### PROBLEM DESCRIPTION:
Write out exactly the lines from the one with "This screenshot has height=613, width=239." through the last line of the data below, but not the pictures.

### DATA IN THIS EXERCISE:

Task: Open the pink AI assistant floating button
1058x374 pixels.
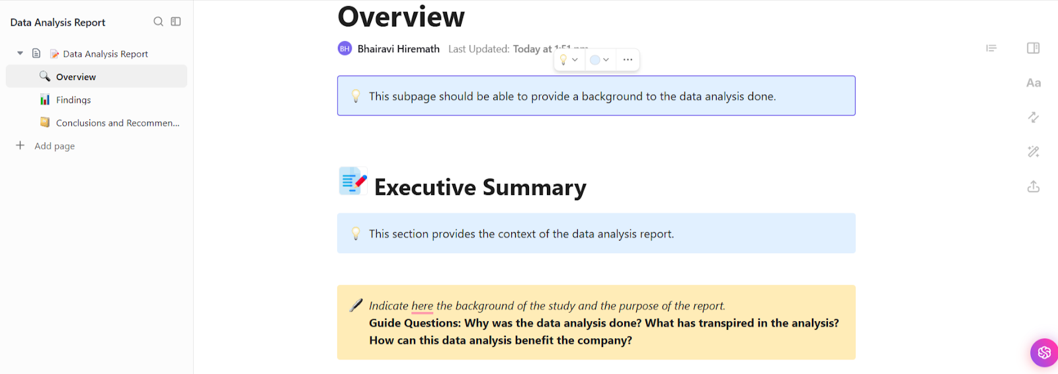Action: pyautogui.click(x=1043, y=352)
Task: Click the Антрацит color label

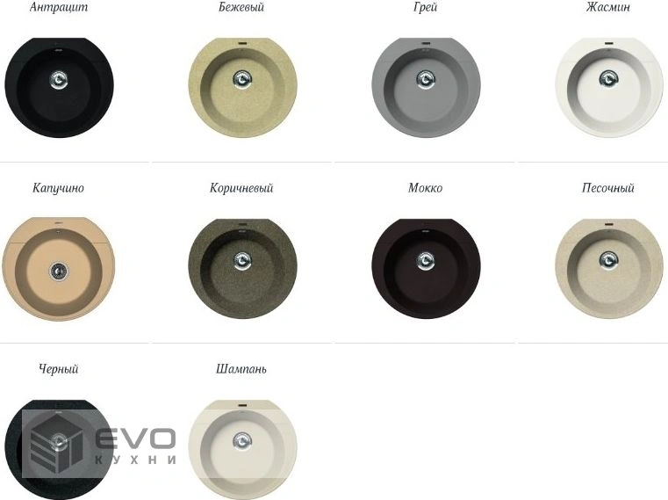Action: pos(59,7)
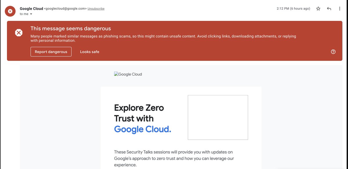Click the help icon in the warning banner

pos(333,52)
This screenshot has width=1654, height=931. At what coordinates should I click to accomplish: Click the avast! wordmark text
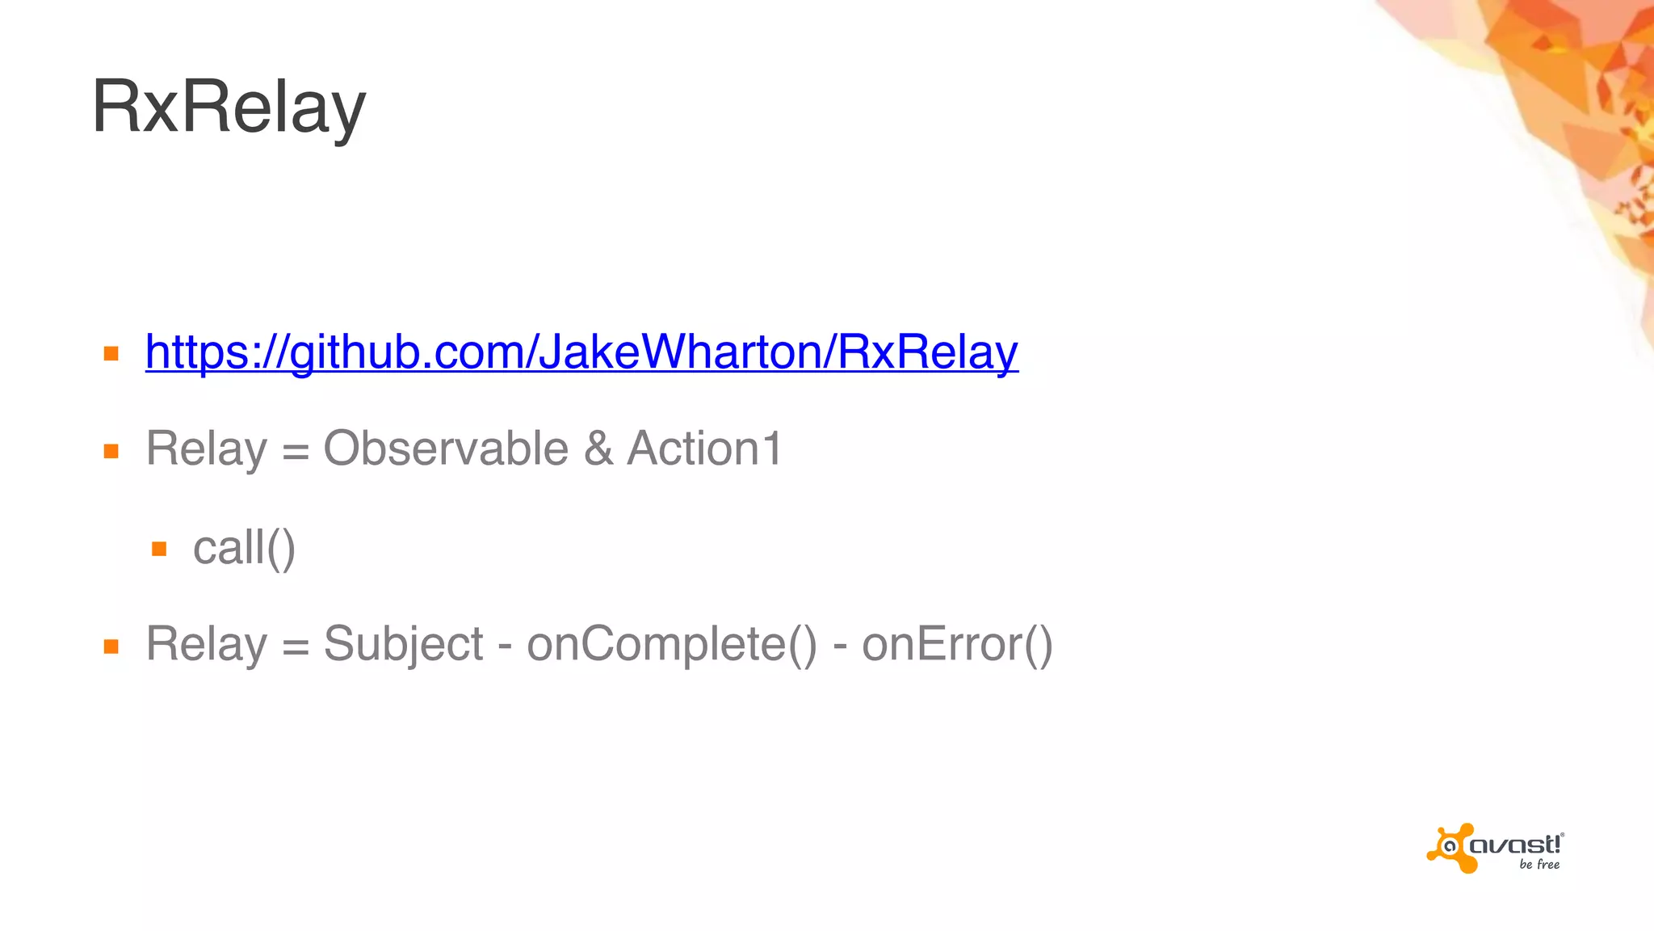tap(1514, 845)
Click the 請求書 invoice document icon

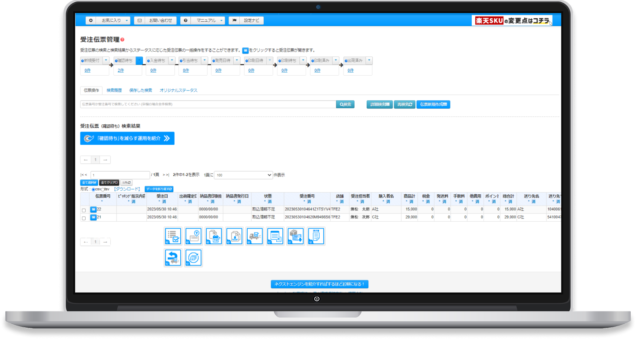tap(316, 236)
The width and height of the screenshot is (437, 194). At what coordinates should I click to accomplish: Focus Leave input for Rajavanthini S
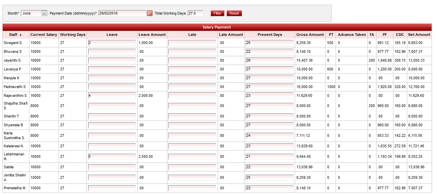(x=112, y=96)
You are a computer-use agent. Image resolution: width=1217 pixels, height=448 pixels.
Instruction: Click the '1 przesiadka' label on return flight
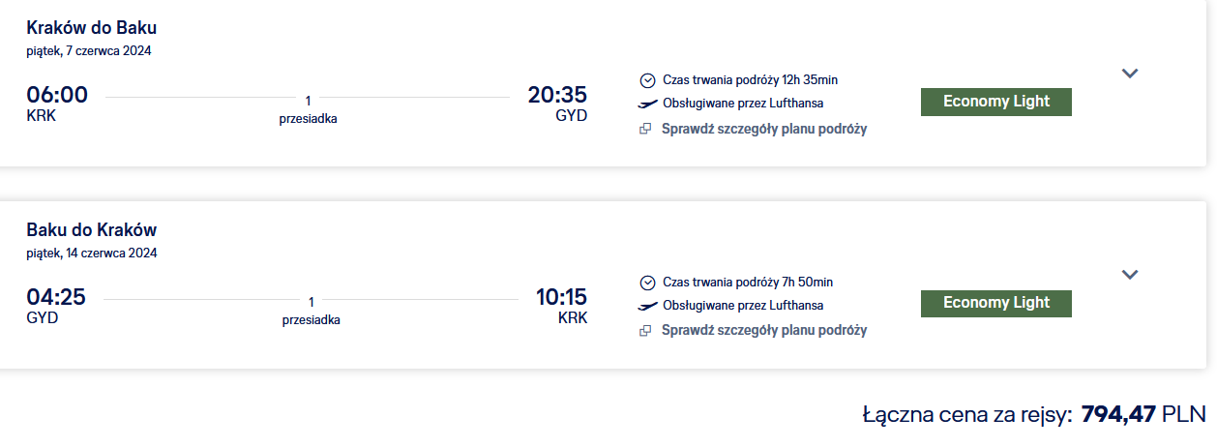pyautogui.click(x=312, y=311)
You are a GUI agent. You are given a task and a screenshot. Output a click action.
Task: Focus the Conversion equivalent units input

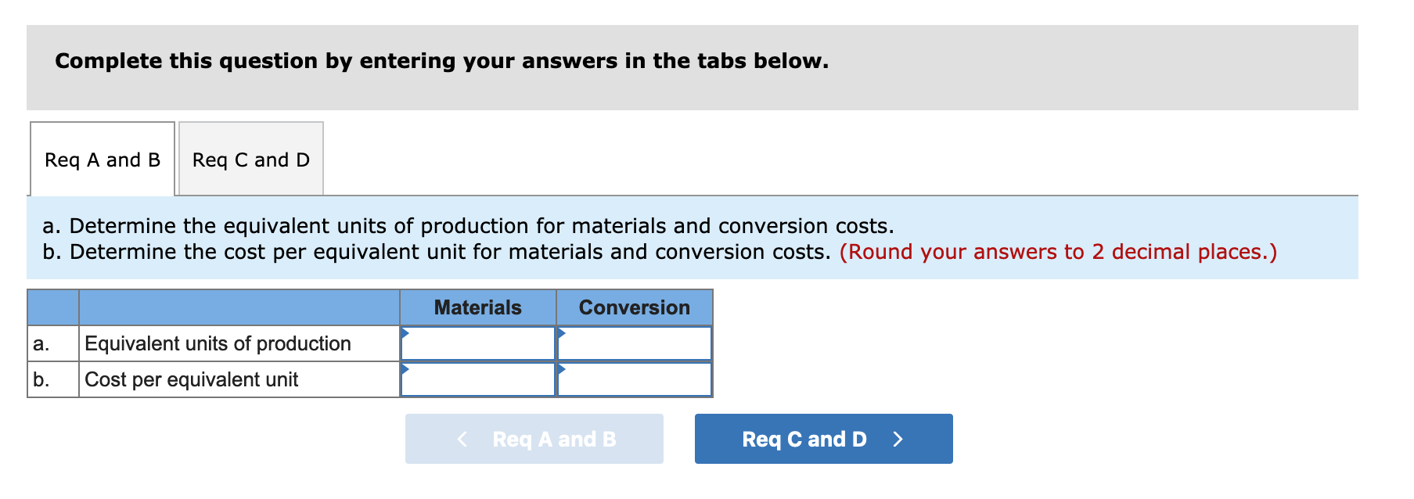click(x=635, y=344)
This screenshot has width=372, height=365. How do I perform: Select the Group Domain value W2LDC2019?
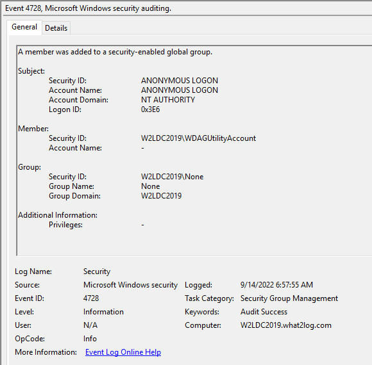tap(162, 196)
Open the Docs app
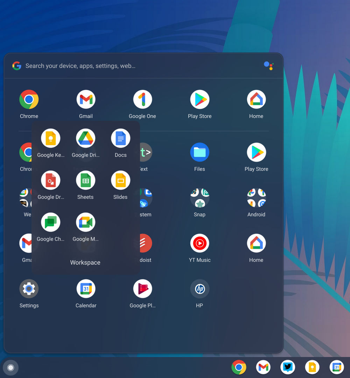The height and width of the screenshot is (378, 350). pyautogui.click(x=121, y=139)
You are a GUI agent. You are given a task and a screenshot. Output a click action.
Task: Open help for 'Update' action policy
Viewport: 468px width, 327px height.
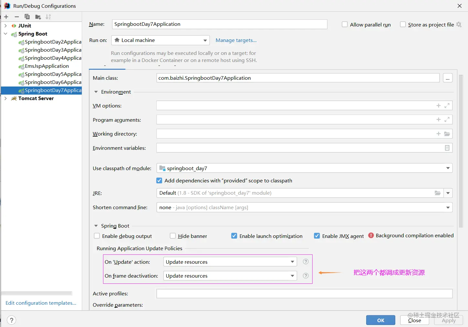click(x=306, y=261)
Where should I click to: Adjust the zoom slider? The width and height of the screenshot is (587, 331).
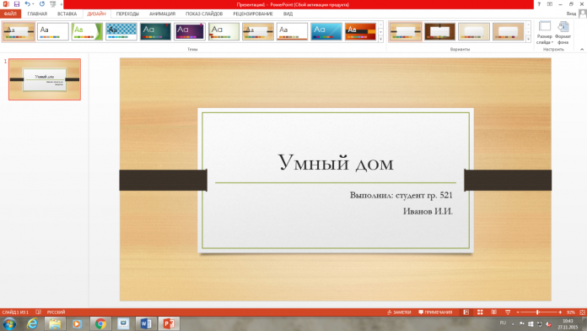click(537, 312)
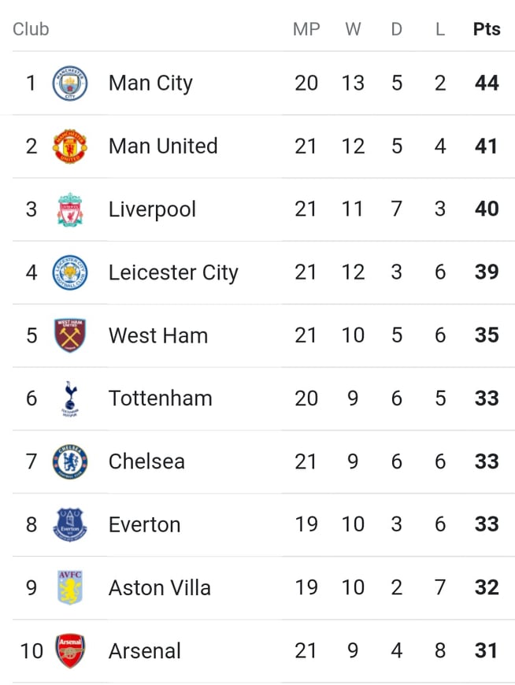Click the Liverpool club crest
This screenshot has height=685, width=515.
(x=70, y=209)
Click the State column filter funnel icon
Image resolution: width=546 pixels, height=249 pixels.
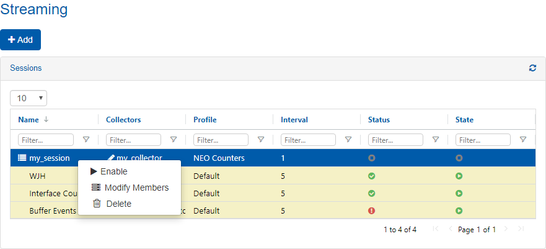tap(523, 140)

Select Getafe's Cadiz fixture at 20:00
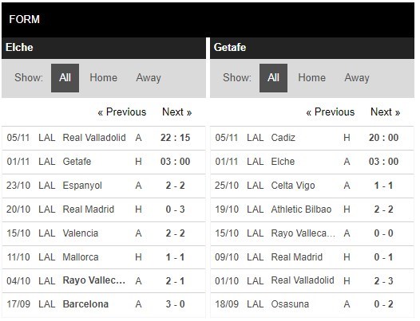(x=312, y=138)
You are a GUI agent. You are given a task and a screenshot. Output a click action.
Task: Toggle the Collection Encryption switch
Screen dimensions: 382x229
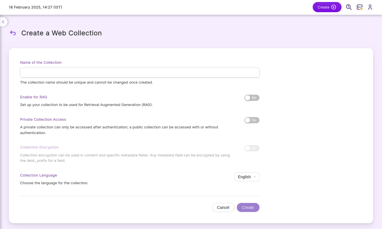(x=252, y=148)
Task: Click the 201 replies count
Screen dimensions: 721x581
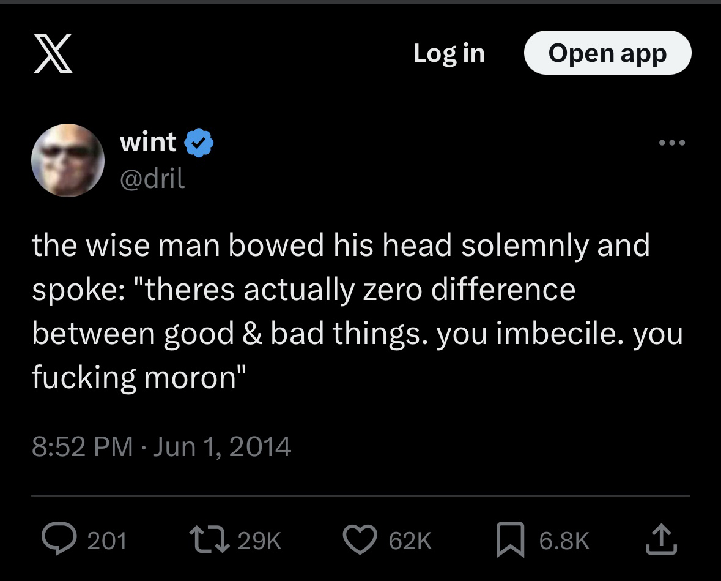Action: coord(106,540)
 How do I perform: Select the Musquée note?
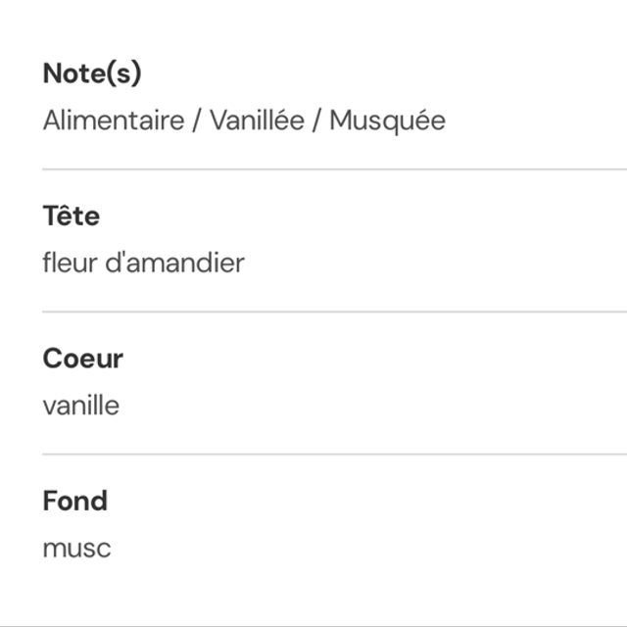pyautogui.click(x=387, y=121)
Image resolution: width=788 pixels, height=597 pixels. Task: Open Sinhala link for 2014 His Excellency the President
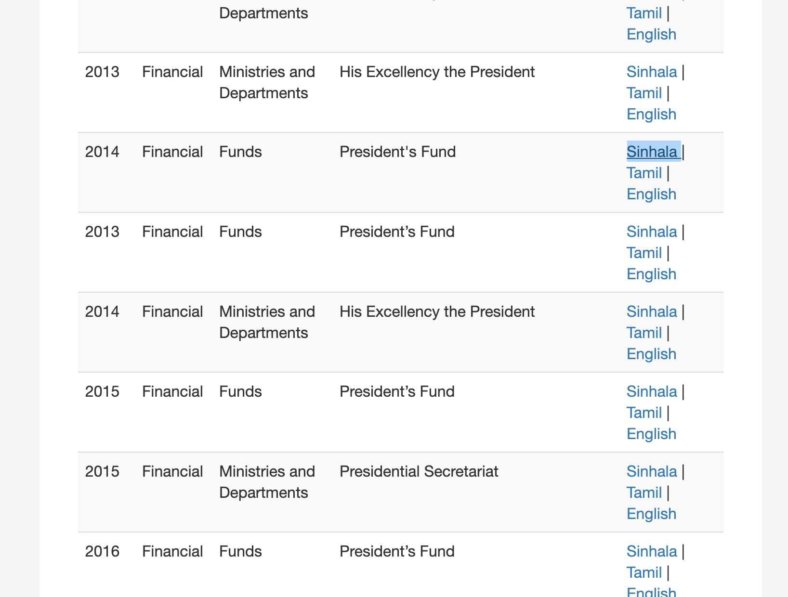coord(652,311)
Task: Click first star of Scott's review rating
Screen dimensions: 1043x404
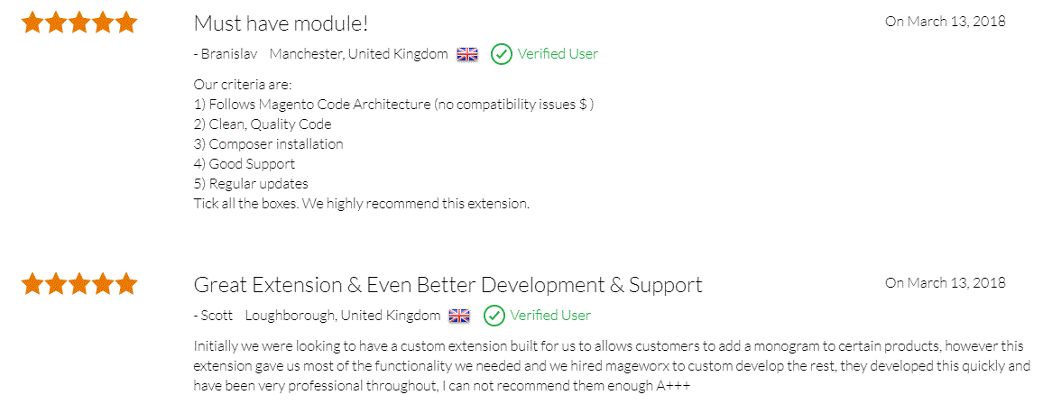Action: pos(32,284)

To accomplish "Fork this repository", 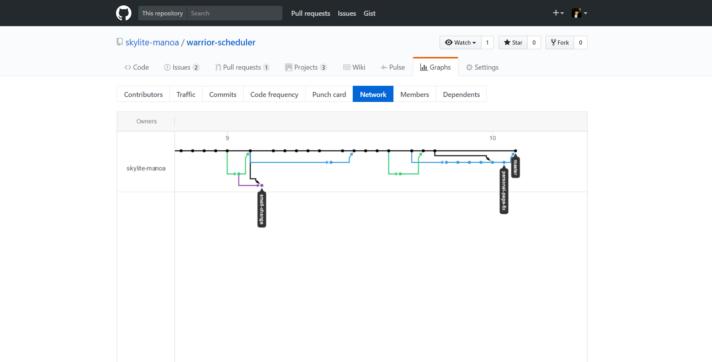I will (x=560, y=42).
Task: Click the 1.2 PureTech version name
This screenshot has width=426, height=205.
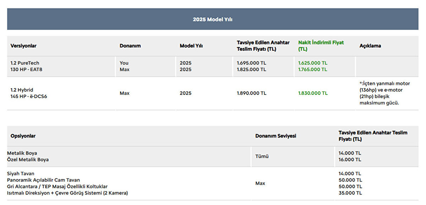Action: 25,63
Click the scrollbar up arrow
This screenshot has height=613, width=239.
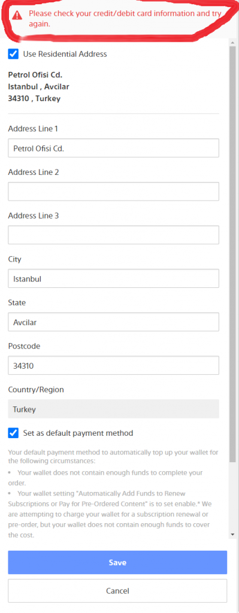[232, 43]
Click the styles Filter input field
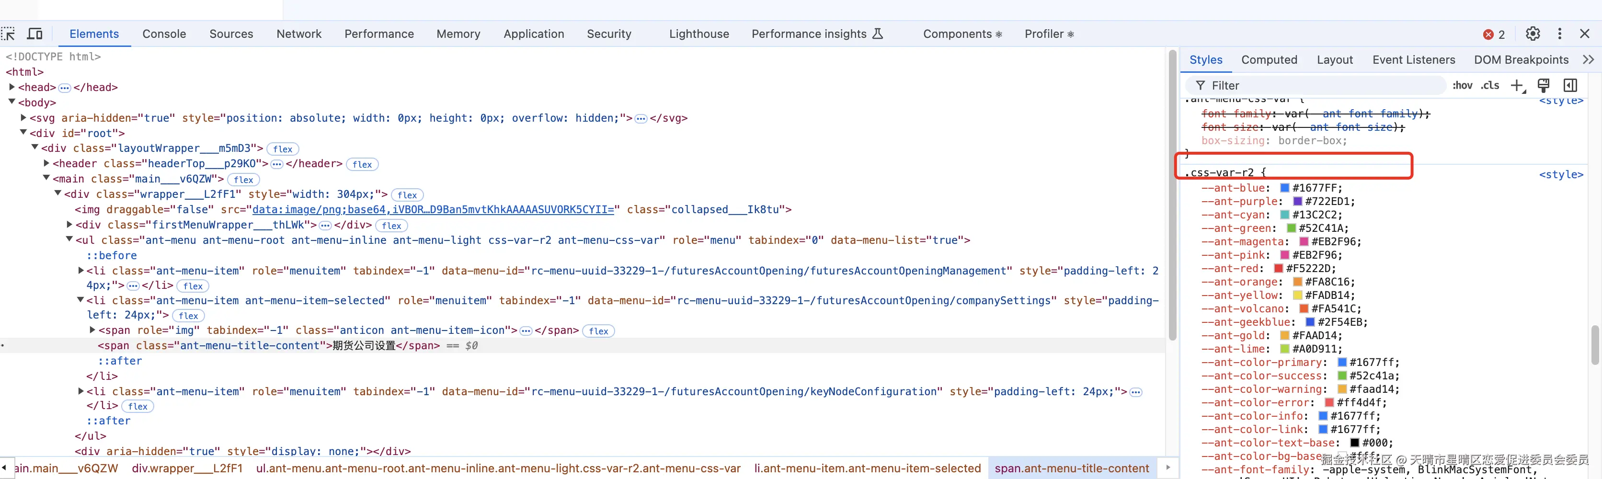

### EXERCISE ANSWER:
This screenshot has height=613, width=239.
[232, 43]
Click the styles Filter input field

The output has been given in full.